══ DATA UNDER STUDY ══
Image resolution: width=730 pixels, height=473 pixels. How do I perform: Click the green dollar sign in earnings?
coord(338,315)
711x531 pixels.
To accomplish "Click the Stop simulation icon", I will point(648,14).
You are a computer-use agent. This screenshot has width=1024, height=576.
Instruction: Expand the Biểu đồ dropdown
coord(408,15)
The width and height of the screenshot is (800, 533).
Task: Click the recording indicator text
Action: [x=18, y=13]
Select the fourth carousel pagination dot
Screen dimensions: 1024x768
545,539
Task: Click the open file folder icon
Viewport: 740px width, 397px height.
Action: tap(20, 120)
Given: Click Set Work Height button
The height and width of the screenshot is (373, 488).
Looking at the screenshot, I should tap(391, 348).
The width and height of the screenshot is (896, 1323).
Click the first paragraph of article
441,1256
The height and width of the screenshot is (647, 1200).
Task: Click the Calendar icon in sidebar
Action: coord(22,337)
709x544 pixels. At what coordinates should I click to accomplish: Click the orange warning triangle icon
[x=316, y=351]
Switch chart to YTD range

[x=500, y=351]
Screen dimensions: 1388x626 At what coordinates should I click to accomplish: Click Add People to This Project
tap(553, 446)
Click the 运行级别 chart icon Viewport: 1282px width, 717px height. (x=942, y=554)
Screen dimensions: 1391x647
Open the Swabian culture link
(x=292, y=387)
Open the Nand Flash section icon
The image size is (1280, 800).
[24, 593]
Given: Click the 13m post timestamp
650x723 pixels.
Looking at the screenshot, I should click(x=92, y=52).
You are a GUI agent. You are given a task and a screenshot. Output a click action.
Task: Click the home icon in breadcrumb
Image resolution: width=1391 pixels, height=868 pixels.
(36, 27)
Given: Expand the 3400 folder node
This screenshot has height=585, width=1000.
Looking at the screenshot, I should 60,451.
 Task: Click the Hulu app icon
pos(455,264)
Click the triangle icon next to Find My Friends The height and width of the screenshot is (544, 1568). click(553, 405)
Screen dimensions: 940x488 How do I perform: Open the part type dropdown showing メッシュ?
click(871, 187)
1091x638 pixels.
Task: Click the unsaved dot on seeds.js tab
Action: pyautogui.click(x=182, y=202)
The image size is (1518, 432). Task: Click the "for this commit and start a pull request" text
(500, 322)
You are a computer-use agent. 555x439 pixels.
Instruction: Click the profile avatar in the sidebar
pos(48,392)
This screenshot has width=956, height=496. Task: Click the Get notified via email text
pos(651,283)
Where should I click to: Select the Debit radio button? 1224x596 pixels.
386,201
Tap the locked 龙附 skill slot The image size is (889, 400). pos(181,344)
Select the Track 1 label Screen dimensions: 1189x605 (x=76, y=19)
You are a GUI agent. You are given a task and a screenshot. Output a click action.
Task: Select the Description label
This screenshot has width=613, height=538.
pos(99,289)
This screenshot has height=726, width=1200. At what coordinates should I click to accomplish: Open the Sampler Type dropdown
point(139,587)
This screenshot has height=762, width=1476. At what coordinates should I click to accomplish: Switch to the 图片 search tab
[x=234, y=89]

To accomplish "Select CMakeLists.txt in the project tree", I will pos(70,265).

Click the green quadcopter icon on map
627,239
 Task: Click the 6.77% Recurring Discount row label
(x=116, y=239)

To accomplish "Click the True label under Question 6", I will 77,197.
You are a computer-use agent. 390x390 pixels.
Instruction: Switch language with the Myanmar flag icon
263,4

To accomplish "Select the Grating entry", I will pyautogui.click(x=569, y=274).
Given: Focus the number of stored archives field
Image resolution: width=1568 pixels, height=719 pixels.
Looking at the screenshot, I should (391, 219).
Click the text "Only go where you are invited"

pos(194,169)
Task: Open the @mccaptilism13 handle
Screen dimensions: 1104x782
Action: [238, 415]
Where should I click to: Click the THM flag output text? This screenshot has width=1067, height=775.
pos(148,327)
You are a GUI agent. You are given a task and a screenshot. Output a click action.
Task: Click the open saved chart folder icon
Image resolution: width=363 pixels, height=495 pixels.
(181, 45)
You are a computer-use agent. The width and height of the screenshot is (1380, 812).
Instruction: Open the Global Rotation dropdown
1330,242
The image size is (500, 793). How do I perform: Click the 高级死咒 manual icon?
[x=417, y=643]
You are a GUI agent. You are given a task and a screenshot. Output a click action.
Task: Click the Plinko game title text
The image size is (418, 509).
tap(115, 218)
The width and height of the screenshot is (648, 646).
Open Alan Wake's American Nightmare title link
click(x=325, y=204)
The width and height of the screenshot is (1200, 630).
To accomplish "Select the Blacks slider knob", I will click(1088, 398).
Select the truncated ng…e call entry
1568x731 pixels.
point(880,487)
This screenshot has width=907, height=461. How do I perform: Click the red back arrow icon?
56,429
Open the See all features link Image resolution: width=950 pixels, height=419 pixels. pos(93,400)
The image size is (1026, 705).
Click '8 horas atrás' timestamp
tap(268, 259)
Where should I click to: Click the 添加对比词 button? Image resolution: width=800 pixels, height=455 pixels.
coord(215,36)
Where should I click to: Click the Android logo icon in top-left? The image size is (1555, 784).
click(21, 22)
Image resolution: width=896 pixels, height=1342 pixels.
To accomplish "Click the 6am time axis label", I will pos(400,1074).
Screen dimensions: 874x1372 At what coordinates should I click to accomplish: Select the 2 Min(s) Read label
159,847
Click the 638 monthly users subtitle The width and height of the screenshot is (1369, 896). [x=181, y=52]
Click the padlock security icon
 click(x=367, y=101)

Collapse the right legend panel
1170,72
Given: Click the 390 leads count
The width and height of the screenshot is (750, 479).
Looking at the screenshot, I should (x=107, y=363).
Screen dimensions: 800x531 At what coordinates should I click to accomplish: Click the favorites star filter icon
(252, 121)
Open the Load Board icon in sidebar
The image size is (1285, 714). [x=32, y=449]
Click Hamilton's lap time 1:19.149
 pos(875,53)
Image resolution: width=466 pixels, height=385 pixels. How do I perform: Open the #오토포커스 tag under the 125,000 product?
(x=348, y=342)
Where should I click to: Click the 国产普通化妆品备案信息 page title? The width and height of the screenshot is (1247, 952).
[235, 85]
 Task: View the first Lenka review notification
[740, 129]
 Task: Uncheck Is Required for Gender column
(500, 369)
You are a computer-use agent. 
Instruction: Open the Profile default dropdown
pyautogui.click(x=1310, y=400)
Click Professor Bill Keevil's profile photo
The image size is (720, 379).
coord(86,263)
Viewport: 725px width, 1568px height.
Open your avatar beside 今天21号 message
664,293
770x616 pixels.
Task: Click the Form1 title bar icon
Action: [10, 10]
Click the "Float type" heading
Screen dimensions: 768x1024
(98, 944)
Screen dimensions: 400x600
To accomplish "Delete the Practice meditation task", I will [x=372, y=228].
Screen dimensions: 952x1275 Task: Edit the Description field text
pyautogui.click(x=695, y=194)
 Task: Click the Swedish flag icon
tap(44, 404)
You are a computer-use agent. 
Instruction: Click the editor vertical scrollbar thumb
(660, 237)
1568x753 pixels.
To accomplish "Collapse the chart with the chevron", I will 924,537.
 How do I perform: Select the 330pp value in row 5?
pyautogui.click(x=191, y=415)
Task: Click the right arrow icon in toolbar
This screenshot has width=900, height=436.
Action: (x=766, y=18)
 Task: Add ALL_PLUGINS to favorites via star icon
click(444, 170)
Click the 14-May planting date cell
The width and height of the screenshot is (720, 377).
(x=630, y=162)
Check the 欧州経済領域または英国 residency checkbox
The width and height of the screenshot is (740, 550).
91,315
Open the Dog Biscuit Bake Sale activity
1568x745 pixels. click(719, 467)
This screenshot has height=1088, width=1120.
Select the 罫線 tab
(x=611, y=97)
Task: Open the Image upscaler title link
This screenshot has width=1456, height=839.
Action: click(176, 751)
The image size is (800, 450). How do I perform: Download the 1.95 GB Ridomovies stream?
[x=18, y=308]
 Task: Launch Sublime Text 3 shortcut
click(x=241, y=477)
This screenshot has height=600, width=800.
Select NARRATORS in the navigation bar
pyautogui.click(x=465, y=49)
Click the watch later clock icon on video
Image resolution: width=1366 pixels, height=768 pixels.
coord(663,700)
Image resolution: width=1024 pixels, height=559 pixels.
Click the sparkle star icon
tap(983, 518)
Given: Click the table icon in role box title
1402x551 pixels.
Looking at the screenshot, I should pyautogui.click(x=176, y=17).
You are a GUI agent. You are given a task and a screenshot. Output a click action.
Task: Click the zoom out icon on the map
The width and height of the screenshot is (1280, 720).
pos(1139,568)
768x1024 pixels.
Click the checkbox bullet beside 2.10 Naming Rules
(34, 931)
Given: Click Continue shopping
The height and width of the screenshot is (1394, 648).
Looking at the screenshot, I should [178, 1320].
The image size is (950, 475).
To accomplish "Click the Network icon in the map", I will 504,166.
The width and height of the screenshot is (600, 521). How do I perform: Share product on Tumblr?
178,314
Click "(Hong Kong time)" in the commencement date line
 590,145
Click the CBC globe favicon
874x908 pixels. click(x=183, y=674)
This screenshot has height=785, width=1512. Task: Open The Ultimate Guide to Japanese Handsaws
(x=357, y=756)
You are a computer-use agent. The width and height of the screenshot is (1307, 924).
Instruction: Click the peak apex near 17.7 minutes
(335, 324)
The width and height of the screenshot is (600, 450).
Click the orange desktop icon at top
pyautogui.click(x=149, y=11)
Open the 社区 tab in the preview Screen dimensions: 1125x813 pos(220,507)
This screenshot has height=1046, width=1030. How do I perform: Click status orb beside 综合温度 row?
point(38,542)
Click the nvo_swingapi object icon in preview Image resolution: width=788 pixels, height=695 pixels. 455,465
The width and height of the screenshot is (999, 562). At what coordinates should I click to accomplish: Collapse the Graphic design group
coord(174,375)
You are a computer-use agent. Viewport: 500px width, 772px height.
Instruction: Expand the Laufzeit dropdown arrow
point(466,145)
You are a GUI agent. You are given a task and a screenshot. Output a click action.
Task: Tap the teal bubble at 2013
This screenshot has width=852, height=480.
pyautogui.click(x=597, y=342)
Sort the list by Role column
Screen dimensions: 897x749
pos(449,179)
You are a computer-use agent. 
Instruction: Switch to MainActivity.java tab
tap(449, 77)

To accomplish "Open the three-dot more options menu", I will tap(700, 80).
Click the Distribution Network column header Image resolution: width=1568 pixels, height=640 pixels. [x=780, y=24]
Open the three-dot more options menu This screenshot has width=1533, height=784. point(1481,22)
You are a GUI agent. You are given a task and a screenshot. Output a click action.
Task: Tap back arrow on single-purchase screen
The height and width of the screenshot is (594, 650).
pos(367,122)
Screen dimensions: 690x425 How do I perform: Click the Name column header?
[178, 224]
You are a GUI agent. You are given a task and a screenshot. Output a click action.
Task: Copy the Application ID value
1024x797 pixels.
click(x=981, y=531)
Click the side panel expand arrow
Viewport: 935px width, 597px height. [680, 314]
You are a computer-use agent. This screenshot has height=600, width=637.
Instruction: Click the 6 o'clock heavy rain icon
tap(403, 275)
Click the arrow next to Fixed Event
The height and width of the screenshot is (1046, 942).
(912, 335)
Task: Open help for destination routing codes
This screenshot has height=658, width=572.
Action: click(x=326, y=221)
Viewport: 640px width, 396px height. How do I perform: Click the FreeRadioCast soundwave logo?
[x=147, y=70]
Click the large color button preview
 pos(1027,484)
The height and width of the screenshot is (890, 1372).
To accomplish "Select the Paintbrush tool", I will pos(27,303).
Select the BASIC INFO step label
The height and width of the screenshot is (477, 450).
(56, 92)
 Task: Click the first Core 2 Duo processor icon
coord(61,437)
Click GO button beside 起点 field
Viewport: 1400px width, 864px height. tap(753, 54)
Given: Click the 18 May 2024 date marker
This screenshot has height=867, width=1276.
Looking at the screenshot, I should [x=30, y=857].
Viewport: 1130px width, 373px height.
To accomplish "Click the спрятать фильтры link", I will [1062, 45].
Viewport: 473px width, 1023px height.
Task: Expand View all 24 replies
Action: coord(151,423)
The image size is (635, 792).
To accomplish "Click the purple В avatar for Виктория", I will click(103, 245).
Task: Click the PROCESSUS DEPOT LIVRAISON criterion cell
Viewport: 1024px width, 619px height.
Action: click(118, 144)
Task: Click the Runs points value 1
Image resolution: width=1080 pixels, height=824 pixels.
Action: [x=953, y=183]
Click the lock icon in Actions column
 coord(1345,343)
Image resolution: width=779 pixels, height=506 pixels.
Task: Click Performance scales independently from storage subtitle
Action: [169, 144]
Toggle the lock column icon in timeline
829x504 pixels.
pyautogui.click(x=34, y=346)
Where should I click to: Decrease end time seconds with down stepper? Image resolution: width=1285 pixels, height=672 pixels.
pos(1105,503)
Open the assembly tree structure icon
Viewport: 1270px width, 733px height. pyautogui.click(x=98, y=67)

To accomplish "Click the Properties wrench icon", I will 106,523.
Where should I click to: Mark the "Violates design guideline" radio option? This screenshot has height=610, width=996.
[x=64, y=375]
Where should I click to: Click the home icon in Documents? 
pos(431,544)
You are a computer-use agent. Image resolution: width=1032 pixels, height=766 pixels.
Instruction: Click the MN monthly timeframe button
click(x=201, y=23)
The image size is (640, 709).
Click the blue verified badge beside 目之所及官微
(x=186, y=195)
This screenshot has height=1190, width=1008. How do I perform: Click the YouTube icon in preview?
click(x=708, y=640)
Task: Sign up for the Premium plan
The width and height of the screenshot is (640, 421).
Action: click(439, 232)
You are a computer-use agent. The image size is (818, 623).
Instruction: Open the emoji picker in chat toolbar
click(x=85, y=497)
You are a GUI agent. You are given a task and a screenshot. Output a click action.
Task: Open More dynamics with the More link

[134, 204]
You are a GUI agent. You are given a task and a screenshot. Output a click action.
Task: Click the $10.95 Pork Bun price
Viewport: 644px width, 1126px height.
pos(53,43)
═══
**THE TASK**
Work out how many lines of the entries contain the word "options", and answer with that number alone.

**ANSWER**
2